Europa dagegen lädt den im kolumbischen Medellín in der Provinz Antioquia geborenen Künstler schon 1970 zu einer Tournee von 80 seiner Gemälde durch Berlin, Hamburg, Bielefeld, Düsseldorf und Baden-Baden ein. Damals hat er bereits zu seinem Signature-Style gefunden, der das allgemeine Kunstpublikum in Scharen anlockt, Insider und Kritiker jedoch die Stirn runzeln lässt.

Bis heute, und obwohl Fernando Botero seit den achtziger Jahren zu den weltweit populärsten und kommerziell erfolgreichsten Künstlern zählt, spaltet sein Werk die Betrachter.
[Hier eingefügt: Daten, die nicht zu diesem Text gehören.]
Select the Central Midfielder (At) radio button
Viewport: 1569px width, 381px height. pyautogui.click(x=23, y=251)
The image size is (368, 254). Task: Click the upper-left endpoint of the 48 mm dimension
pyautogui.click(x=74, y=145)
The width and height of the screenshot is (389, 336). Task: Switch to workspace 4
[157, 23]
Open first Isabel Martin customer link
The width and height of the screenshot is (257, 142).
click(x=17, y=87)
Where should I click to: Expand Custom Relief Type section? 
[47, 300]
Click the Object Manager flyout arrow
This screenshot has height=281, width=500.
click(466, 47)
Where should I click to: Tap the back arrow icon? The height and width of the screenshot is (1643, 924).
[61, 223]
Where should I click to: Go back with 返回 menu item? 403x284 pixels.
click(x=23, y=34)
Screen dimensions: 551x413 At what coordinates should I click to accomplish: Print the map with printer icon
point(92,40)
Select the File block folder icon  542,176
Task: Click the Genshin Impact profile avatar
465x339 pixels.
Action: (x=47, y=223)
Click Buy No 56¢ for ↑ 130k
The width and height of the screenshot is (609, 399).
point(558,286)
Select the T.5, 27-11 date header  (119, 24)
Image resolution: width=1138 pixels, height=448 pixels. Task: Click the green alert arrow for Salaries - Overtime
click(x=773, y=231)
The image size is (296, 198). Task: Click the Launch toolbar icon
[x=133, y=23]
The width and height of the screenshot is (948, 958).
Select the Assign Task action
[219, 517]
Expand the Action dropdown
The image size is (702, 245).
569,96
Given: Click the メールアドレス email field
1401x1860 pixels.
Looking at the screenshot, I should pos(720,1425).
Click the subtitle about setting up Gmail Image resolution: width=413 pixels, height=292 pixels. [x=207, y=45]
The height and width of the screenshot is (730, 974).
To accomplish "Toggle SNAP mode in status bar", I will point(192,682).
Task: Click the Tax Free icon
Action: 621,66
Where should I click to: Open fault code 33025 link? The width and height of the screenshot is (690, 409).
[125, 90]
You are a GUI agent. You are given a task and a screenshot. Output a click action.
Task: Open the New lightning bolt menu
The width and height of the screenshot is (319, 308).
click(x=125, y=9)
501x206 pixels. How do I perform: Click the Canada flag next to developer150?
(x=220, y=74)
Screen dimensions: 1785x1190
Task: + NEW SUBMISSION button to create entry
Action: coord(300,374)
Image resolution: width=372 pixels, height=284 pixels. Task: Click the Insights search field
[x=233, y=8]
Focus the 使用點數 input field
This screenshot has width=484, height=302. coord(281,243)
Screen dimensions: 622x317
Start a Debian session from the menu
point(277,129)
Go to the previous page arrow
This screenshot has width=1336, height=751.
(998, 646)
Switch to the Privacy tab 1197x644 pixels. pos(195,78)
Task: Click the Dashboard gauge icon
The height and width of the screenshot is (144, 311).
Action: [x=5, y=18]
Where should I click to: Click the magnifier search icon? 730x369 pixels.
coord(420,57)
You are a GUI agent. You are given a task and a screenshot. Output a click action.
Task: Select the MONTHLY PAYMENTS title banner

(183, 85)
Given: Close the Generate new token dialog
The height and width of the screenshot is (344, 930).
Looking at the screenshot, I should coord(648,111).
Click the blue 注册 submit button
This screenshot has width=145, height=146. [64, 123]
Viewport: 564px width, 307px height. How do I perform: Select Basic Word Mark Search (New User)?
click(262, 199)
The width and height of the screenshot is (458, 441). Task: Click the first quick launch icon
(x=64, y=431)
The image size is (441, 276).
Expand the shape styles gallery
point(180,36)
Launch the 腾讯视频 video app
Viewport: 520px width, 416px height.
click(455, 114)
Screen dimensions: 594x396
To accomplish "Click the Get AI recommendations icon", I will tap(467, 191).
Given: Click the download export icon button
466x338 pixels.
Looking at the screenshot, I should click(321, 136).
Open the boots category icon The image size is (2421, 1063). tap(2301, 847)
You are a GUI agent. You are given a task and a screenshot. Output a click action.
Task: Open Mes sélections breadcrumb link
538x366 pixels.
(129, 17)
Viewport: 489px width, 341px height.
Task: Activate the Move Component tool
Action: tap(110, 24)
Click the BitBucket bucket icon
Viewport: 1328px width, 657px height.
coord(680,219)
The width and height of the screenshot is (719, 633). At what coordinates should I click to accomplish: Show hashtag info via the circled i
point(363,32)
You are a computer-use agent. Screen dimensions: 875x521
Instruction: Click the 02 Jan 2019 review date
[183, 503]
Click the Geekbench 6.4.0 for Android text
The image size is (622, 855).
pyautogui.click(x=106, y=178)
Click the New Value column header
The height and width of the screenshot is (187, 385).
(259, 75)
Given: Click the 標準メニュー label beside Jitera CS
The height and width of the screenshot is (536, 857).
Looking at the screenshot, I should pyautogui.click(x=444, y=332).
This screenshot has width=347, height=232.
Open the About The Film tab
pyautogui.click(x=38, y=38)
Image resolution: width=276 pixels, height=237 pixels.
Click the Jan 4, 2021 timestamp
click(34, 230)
Denn es folgt ausschließlich seinem eigenen Kanon, einem unverwechselbaren Vokabular aus voluminös fülligen Figuren und Objekten, in vielen Schichten aufgetragenen, satt leuchtenden Farben und einer Motivik, die es nicht zuletzt der präkolumbianischen Kunst seiner Heimat und der folkloristischen Kultur Süd- und Lateinamerikas verdankt.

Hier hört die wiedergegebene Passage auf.